I'm calling it now: productivity is my anti-word of the year.1
See, I've been thinking about productivity a lot lately. Not because I want to - trust me. But because every report coming out in Australia these days seems obsessed with it.
AI will boost our productivity!
We need to close the productivity gap!
Our productivity has been stagnant for decades!
Which has me sitting here thinking... improving productivity for whom, exactly? Definitely not me.
And while everyone's fixated on productivity, these tech companies are not so quietly hoovering up all our data. They're getting rich, and ordinary Australians are getting what? More data breaches?
I’ve been hit by four data breaches in the past three years. Four.
I'm deeply sceptical of any company pushing to access more of my data when they can't even properly safeguard the data they already possess. Make it make sense.

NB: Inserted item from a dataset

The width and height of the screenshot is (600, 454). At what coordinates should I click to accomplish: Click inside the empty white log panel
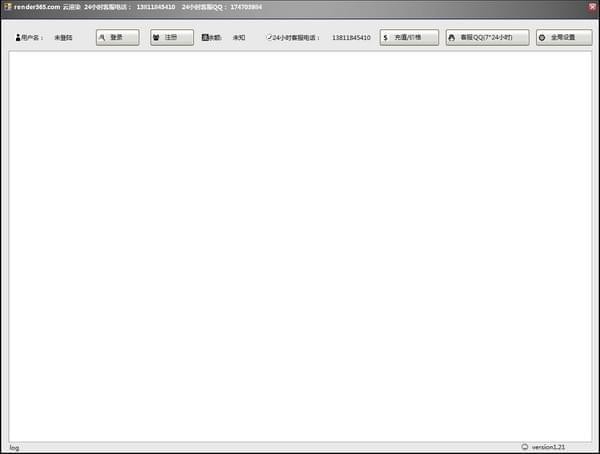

And it's not like this is some underground operation. The Productivity Commission just launched an interim report with a recommendation to loosen our privacy laws to make this data extraction easier. And OpenAIxMandala popped up with their report stating that AI is the answer to Australia’s productivity problem.
I've had it up to here with being told that reducing privacy protections is somehow good for me. That it's okay for companies to mine my data for their economic growth. That I should hand over even more data to help these businesses become more productive.
As a consumer and citizen, why can't I dictate how much (or little) data I share to access goods and services? If you can’t even keep my personal information secure, why should I trust you to act in my best interests?
And these productivity conversations seem to ignore the very real and harmful impacts of lax privacy laws on vulnerable and marginalised groups. These communities will be left to fend for themselves, yet again. Trickle down productivity does not exist (see exhibit A: trickle down economics).
This whole thing is a byproduct of something I've been noticing over the last few years, but has really accelerated since January.
I'm coining it techacity.
Techacity (noun): The audacious, entitled behaviour exhibited by tech companies and industry leaders, characterised by presumptuous attitudes toward regulation, users, and society at large. Often marked by a belief that technological innovation alone justifies bypassing ethical norms, public accountability, and democratic oversight.
Etymology: A portmanteau of ‘tech’ and ‘audacity’, following the pattern of ‘caucasity’.
[Sidenote: please cite me if you’re using this term. See this piece on crediting Black women for their work. #citeblackwomen]
And I think we’re about to hit peak techacity. We’ve got tech bros telling us that if we just let them download our entire life history; why, our whole lives will be optimised to a T. Black Mirror was a TV show guys, not a how-to-life manual 🙄
I'm done pretending this productivity theatre is anything other than the most audacious information harvest in history - fuelled by techacity.
The solution starts with us questioning this relentless push for productivity and demanding more accountability from tech companies and regulators.
If you have spotted techacity in the wild, please share in the comments.
I recently came across this brilliant article on anti-words of the year - words that have been so overused they've lost all meaning.